**Challenge**
Copy the records below, substituting "timer icon" for each occurrence of "clock icon" and changing nothing else.
------ Provided data ------
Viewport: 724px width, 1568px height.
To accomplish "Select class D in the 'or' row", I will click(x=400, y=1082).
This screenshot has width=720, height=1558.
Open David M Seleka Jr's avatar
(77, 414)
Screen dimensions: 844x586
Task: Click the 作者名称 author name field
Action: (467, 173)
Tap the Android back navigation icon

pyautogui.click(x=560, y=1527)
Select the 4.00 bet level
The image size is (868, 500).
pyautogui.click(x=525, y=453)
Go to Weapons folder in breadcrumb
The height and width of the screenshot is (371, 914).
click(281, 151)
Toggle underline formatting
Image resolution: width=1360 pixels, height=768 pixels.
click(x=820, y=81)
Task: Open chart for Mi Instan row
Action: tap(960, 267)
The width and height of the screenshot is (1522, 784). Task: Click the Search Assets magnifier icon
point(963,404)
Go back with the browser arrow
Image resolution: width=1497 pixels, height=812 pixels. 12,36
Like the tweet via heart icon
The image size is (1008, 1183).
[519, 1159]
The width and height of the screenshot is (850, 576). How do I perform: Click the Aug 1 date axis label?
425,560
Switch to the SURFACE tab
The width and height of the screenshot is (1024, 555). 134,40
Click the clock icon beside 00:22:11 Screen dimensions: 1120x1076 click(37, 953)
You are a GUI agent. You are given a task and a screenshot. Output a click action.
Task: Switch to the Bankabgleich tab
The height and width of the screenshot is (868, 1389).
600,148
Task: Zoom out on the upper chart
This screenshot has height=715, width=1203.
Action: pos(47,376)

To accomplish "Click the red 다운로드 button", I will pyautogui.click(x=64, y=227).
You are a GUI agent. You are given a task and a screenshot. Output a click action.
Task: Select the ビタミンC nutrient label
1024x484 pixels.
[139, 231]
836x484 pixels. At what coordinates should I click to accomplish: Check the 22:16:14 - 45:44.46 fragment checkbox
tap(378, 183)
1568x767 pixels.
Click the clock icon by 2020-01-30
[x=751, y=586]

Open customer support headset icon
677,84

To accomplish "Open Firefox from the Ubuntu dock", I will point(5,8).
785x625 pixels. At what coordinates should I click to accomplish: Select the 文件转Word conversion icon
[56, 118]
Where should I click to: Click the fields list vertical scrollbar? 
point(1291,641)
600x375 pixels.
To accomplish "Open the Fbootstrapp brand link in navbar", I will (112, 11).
------
**Worked answer**
Viewport: 724px width, 1568px height.
To accomplish "Select class D in the 'or' row", I will click(x=400, y=1082).
This screenshot has width=720, height=1558.
Open David M Seleka Jr's avatar
(77, 414)
Screen dimensions: 844x586
Task: Click the 作者名称 author name field
Action: (467, 173)
Tap the Android back navigation icon

pyautogui.click(x=560, y=1527)
Select the 4.00 bet level
The image size is (868, 500).
pyautogui.click(x=525, y=453)
Go to Weapons folder in breadcrumb
The height and width of the screenshot is (371, 914).
click(281, 151)
Toggle underline formatting
Image resolution: width=1360 pixels, height=768 pixels.
click(x=820, y=81)
Task: Open chart for Mi Instan row
Action: tap(960, 267)
The width and height of the screenshot is (1522, 784). Task: Click the Search Assets magnifier icon
point(963,404)
Go back with the browser arrow
Image resolution: width=1497 pixels, height=812 pixels. 12,36
Like the tweet via heart icon
The image size is (1008, 1183).
[519, 1159]
The width and height of the screenshot is (850, 576). How do I perform: Click the Aug 1 date axis label?
425,560
Switch to the SURFACE tab
The width and height of the screenshot is (1024, 555). 134,40
Click the timer icon beside 00:22:11 Screen dimensions: 1120x1076 click(37, 953)
You are a GUI agent. You are given a task and a screenshot. Output a click action.
Task: Switch to the Bankabgleich tab
The height and width of the screenshot is (868, 1389).
600,148
Task: Zoom out on the upper chart
This screenshot has height=715, width=1203.
Action: pos(47,376)

To accomplish "Click the red 다운로드 button", I will pyautogui.click(x=64, y=227).
You are a GUI agent. You are given a task and a screenshot. Output a click action.
Task: Select the ビタミンC nutrient label
1024x484 pixels.
[139, 231]
836x484 pixels. At what coordinates should I click to accomplish: Check the 22:16:14 - 45:44.46 fragment checkbox
tap(378, 183)
1568x767 pixels.
Click the timer icon by 2020-01-30
[x=751, y=586]

Open customer support headset icon
677,84

To accomplish "Open Firefox from the Ubuntu dock", I will point(5,8).
785x625 pixels. At what coordinates should I click to accomplish: Select the 文件转Word conversion icon
[56, 118]
Where should I click to: Click the fields list vertical scrollbar? 
point(1291,641)
600x375 pixels.
To accomplish "Open the Fbootstrapp brand link in navbar", I will (112, 11).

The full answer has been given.